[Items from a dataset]
────────────────────────────────────────

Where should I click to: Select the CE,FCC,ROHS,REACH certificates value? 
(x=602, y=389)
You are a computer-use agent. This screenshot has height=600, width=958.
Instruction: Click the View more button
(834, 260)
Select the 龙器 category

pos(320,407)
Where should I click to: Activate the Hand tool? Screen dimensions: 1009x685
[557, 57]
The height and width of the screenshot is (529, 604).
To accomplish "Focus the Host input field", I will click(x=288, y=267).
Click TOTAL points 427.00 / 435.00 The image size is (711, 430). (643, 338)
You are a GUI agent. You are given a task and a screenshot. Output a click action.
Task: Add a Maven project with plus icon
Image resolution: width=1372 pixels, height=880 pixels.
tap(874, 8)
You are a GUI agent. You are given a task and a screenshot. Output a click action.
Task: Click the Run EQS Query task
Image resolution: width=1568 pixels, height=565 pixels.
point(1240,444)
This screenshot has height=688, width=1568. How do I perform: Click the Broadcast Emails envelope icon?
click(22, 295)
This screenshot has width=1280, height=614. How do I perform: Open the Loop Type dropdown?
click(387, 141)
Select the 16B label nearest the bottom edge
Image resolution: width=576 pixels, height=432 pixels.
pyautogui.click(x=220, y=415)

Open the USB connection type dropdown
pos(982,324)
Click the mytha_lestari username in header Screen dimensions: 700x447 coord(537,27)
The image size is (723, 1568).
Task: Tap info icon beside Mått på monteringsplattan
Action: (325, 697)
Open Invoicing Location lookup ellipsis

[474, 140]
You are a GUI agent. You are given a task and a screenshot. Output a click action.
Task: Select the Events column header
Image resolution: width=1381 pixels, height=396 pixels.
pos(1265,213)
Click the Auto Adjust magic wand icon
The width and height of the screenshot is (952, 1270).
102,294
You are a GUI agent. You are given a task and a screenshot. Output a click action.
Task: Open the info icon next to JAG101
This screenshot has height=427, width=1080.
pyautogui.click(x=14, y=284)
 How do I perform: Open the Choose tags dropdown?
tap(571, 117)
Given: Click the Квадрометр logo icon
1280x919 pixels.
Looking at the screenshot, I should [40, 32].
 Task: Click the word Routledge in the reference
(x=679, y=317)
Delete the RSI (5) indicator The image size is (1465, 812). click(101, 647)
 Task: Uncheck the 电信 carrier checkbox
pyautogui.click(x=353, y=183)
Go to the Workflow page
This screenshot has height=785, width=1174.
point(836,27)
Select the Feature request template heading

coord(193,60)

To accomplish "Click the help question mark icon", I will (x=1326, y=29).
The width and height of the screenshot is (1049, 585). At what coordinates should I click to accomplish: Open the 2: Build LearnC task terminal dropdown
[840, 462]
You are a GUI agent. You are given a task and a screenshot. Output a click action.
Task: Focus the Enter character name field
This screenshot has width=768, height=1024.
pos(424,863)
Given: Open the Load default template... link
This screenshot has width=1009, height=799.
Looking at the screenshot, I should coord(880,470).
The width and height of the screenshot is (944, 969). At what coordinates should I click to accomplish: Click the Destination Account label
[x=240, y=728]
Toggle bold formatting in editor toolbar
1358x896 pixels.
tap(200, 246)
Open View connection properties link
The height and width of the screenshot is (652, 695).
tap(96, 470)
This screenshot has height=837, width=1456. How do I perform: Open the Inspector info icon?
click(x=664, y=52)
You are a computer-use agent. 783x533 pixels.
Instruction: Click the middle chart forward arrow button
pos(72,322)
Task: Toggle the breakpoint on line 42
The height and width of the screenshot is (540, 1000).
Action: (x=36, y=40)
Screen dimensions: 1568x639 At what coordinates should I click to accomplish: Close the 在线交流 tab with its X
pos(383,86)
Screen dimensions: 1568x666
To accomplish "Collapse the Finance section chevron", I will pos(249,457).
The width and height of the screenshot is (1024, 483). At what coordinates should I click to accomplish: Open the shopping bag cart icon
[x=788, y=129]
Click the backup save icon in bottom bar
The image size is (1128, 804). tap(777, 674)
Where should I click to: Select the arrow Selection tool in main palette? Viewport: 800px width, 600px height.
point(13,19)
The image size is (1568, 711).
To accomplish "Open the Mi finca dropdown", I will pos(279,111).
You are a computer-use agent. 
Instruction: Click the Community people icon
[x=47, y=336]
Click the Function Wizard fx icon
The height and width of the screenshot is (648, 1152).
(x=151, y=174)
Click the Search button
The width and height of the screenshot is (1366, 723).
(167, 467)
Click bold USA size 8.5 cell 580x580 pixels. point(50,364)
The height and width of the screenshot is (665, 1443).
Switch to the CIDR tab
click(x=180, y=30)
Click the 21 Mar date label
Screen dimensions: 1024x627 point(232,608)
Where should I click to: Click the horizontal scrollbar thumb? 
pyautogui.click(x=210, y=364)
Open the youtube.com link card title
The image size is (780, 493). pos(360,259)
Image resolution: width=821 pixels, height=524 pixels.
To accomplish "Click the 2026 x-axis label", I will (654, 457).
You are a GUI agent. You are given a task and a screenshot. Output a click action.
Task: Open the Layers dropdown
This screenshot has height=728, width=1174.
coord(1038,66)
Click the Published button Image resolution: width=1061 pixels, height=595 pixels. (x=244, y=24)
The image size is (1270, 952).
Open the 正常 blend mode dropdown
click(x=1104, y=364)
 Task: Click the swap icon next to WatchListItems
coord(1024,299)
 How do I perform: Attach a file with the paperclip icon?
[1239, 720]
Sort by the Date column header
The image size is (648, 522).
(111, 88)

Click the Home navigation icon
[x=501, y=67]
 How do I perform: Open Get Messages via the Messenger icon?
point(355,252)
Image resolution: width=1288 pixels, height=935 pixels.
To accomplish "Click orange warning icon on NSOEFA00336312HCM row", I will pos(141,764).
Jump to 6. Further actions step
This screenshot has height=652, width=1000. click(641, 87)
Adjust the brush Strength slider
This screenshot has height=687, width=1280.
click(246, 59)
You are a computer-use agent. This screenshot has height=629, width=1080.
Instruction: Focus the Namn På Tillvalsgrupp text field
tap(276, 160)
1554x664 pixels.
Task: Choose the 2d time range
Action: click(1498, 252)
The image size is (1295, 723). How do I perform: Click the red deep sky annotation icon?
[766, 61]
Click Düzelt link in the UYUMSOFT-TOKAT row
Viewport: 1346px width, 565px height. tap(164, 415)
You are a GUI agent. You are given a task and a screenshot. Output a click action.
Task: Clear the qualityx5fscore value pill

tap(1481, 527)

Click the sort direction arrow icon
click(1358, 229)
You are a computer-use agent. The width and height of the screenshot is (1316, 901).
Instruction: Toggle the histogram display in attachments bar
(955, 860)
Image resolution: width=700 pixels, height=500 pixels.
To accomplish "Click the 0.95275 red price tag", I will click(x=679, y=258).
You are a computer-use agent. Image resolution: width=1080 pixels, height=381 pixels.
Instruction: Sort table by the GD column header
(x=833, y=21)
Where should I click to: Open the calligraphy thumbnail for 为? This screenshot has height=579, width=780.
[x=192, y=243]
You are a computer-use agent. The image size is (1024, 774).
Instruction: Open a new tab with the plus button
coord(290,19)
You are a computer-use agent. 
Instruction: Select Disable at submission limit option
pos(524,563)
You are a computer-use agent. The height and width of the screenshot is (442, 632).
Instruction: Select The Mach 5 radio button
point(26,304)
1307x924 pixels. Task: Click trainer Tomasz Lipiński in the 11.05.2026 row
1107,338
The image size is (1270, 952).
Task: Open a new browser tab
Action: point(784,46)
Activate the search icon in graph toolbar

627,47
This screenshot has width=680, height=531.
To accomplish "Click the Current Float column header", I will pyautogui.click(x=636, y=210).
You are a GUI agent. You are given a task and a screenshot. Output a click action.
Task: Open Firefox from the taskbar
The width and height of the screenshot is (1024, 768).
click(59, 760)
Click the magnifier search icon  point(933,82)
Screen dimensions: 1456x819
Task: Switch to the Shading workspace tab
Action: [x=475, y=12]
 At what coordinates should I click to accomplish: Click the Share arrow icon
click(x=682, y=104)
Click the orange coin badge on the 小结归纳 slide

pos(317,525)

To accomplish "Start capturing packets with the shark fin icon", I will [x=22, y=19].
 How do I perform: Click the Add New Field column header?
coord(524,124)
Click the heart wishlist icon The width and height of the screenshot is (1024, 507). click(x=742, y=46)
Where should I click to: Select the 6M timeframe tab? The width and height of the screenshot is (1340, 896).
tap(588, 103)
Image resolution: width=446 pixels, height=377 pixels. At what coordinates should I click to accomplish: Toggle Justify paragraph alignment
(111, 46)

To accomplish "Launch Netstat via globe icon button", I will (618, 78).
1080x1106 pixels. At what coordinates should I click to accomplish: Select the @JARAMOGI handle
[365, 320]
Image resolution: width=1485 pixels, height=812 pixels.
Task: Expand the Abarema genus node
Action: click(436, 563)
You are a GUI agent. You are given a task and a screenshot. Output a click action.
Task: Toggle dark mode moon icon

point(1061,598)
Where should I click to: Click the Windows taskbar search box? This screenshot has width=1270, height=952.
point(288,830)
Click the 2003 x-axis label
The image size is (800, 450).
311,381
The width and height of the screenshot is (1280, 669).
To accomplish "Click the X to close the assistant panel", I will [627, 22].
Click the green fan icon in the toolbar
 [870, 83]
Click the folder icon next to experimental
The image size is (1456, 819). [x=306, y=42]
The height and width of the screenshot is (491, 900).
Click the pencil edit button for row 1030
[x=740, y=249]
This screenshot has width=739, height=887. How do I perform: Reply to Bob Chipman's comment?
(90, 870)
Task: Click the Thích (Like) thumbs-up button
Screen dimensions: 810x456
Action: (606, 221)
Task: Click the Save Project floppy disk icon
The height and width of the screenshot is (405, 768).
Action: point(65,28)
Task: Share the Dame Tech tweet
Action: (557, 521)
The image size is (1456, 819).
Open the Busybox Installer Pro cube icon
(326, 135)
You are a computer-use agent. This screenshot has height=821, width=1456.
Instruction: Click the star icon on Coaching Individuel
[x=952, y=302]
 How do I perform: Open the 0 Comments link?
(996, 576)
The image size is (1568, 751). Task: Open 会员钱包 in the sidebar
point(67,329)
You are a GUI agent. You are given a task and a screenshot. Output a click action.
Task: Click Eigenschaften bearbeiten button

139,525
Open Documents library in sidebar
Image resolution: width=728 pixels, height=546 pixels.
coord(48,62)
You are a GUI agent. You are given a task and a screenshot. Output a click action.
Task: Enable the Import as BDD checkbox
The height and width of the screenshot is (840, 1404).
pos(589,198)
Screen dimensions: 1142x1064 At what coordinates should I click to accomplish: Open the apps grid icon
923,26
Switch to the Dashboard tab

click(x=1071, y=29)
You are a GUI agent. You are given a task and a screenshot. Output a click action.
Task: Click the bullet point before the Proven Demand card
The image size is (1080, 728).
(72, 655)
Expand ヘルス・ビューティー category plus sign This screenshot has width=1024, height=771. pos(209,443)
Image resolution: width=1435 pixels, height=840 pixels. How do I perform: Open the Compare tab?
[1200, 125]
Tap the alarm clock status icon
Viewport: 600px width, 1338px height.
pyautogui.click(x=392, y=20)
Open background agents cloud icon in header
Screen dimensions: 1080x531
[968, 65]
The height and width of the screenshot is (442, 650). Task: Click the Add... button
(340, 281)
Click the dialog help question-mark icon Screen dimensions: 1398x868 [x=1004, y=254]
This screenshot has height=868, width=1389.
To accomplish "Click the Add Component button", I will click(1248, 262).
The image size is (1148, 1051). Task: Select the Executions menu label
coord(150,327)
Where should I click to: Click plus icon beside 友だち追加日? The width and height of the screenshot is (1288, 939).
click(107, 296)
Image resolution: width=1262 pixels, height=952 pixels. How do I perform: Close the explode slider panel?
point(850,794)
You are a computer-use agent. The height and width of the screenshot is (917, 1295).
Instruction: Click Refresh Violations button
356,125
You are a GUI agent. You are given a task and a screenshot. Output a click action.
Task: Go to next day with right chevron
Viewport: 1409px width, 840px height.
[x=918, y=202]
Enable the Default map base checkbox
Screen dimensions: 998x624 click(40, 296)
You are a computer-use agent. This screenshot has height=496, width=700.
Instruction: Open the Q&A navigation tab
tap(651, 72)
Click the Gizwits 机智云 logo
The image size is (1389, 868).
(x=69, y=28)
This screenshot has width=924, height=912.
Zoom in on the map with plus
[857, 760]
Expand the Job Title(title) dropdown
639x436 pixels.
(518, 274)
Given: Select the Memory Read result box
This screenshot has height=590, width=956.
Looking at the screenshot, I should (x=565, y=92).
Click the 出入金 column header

────────────────────────────────────────

● **Exercise prompt**: Count the lines of the records above that contain the string "Select", matching case exactly, and reply with the number alone.

● **Exercise solution**: 12